At around 1:30 p.m. Tuesday, the executive director of Bangor’s housing authority discovered he was unable to withdraw any of his operating funds.
The lock-out happened shortly after the newly inaugurated President Donald Trump announced a freeze on all federal grants and loans, a move that Senator Susan Collins, R-Maine, decried as “far too sweeping” and one expected to impact trillions in government spending.
The memo announcing the freeze from Trump’s acting director of the Office of Management and Budget said it would be effective at 5 p.m. Tuesday, but the executive directors of both Portland and Bangor’s housing authorities said they were already unable to access federal funds by early Tuesday afternoon. The director of MaineHousing, the state housing authority, said that all public housing authorities in Maine were facing the same issue.
“We’re locked out. I can’t draw down any of our grants. I can’t draw down anything,” Mike Myatt of BangorHousing said. “And I just reached out to my colleagues, and most of them are responding like, ‘We’re frozen, too.’”
Brian Frost, the executive director of the Portland agency, said he’d run into the same problem but in the absence of any guidance from the U.S. Department of Housing and Urban Development was unsure whether the system had been shut down early or was just overwhelmed.
“In the short term, it shouldn’t have any immediate impact, we have financial stability within our reserve funding,” Frost said of his agency’s ability to operate. “But certainly, smaller housing authorities could really be adversely affected.”
Though the operations of both Bangor and Portland’s housing authorities — from construction activity on public housing projects to paying down tenant rent and utility bills — are at a standstill, a memo Myatt received from the Office of Management and Budget promised the freeze would not affect rental assistance.
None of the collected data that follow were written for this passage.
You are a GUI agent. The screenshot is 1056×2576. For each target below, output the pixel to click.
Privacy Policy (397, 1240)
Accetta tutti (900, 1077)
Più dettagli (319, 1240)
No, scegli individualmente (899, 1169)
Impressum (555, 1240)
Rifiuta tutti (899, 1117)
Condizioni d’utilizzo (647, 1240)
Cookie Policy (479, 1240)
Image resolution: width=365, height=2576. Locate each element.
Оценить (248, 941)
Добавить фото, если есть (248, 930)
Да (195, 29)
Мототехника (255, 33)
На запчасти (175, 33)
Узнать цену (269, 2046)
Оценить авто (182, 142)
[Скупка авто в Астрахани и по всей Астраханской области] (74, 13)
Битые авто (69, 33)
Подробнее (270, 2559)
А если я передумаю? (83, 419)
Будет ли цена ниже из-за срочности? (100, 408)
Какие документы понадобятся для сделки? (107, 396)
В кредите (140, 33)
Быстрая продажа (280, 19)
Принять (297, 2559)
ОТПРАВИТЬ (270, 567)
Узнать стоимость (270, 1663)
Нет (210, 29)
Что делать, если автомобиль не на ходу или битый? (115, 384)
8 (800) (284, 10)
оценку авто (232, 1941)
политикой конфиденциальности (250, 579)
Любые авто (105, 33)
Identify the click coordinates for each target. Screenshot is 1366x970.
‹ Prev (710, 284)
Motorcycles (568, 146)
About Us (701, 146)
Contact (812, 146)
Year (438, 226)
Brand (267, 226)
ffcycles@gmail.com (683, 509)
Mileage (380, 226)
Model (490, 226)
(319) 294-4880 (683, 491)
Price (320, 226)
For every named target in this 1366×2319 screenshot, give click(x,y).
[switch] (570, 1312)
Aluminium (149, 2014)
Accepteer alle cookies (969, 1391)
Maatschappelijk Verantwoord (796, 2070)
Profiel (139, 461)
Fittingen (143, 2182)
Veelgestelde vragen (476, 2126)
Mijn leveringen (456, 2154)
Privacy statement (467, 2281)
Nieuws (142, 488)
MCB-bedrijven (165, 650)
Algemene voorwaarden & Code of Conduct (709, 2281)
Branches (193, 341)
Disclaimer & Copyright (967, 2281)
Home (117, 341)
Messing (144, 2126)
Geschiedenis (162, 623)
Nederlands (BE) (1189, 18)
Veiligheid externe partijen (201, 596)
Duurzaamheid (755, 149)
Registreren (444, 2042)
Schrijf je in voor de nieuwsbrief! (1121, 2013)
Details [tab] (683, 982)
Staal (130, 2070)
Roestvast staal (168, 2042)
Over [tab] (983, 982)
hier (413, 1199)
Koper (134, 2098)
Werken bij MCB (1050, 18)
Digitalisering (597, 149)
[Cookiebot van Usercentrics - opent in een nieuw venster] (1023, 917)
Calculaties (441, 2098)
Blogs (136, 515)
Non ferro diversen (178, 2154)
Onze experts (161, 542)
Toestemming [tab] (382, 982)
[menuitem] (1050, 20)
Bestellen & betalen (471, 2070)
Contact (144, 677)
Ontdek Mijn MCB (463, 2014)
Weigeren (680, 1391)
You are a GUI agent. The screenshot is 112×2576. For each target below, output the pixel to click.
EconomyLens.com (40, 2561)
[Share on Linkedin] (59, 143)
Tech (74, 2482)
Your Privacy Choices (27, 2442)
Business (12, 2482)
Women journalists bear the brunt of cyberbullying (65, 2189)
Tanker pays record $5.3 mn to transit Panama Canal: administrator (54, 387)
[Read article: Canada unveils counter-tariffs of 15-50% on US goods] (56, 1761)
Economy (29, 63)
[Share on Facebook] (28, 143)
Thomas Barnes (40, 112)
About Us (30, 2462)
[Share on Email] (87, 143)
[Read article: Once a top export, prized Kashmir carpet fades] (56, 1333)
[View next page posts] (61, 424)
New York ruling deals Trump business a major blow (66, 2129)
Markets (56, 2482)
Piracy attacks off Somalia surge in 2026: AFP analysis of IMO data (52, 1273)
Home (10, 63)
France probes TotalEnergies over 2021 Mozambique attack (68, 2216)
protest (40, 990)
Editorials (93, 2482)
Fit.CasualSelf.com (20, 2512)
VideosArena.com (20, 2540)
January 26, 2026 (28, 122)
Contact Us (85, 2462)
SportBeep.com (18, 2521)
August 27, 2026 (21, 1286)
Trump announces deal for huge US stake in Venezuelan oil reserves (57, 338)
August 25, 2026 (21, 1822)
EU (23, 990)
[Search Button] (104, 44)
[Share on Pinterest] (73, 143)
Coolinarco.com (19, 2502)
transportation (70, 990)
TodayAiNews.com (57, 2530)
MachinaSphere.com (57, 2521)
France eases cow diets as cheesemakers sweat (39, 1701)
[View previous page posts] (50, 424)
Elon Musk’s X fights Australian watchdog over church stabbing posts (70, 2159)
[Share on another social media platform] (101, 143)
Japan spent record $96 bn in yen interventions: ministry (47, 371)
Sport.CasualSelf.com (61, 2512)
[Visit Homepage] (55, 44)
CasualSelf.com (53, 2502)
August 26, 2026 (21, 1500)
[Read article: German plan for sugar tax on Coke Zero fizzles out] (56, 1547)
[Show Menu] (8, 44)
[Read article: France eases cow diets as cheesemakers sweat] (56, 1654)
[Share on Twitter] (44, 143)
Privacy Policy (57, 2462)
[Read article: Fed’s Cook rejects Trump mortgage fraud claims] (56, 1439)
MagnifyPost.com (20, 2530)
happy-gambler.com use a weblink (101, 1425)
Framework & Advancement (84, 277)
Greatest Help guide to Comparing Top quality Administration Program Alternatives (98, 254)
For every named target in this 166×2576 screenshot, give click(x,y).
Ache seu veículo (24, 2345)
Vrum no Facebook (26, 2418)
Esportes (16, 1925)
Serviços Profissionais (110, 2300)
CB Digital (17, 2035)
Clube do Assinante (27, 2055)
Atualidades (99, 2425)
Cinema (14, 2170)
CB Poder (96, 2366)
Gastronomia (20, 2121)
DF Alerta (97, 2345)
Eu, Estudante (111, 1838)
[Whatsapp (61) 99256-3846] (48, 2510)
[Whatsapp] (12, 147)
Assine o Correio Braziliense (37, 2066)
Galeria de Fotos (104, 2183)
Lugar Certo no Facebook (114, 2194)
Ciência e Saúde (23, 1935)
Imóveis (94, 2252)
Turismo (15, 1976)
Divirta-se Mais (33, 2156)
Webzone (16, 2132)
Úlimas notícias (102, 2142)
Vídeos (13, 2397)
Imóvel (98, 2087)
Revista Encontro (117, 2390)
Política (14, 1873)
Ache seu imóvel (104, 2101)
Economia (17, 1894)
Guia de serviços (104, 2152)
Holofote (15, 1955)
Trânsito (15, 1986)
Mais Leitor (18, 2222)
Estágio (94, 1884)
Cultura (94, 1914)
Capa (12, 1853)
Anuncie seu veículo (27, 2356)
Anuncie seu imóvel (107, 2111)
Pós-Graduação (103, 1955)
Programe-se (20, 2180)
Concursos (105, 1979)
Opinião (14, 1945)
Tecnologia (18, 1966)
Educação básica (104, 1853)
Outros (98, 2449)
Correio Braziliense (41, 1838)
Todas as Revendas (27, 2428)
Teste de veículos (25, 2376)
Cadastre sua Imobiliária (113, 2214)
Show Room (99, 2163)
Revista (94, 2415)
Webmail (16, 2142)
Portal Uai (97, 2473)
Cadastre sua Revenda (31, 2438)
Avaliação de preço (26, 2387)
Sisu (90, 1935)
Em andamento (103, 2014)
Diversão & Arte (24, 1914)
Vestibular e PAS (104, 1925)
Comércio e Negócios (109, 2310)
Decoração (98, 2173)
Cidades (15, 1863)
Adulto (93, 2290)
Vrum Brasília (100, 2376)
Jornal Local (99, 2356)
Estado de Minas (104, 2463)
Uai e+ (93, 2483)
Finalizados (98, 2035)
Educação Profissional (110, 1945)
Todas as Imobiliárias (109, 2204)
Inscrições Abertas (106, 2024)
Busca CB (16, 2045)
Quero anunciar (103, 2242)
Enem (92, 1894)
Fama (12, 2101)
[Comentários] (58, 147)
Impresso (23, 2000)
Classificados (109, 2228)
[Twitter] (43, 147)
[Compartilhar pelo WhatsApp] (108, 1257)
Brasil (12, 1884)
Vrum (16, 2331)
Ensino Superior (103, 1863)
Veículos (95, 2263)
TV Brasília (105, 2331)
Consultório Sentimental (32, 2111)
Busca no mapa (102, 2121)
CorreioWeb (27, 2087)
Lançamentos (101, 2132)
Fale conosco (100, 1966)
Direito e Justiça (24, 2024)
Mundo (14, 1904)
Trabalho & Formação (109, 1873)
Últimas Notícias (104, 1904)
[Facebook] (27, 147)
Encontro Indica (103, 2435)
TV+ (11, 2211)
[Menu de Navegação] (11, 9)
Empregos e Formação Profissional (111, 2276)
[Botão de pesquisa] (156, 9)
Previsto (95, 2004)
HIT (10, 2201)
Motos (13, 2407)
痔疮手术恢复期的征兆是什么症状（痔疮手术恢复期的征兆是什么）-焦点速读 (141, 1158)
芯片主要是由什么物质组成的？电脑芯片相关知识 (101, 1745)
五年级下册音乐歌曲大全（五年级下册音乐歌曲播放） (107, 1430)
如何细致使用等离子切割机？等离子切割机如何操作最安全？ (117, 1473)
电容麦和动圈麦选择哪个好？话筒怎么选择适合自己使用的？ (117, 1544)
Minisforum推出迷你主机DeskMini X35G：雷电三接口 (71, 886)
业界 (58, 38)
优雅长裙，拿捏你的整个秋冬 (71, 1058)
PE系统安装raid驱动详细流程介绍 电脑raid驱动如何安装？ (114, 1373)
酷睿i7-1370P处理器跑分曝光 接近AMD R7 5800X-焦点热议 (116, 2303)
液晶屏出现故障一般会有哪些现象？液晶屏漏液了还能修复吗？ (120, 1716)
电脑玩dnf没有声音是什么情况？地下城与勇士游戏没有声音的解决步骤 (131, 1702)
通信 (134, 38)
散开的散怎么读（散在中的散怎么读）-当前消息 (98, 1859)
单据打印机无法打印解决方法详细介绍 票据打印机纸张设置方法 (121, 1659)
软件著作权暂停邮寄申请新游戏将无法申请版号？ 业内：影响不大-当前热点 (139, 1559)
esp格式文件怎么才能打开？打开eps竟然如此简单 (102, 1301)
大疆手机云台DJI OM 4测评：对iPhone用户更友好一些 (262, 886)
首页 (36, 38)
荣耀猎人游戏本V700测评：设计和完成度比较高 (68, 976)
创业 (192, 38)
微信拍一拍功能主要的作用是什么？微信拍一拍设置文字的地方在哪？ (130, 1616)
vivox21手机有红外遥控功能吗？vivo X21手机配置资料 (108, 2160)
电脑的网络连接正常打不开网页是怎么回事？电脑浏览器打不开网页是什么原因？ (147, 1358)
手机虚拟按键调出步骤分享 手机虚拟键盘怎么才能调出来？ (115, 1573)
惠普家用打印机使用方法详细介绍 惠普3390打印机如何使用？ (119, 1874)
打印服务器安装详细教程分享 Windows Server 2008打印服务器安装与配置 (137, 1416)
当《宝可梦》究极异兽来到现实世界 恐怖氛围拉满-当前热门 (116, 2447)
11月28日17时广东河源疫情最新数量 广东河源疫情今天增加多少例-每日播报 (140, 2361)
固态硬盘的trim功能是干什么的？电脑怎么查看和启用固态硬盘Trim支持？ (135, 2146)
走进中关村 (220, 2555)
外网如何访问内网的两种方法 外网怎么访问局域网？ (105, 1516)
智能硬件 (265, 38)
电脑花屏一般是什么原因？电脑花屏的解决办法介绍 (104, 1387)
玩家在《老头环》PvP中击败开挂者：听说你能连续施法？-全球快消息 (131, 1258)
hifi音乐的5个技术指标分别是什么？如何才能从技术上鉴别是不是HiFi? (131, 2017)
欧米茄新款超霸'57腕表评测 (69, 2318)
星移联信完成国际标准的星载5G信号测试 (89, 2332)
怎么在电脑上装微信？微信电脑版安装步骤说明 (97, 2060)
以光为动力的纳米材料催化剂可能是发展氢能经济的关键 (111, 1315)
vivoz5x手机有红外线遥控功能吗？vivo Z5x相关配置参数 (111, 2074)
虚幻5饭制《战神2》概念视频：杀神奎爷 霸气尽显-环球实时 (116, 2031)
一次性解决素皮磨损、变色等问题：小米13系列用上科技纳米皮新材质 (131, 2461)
Despite that assurance, funds for Section 8 rental assistance have not yet flowed to Maine’s public housing authorities, said Dan Brennan, director of MaineHousing. That’s a grave concern, particularly because it’s almost the end of the month in the middle of winter.
“People can’t pay their rent and landlords [can’t] get their rental income, that’s an immediate impact,” Brennan said. “People rely on it, we got no notice that this was going to happen.”
MaineHousing only received a notice from the federal Office of Management and Budget Monday night about the freeze, but has yet to receive clarification on which programs are being affected. So far, the agency has been unable to draw money down to make payments for weatherization jobs and has only been able to secure heating assistance for the upcoming week. MaineHousing is unsure if it still has access to capital dollars for multi-family housing projects that are close to beginning construction.
“We may have to [hold] on a couple of deals that are very close to going into construction loan closing,” Brennan said. “It’s very fluid. It looks like things are evolving, but we’ll see what happens.”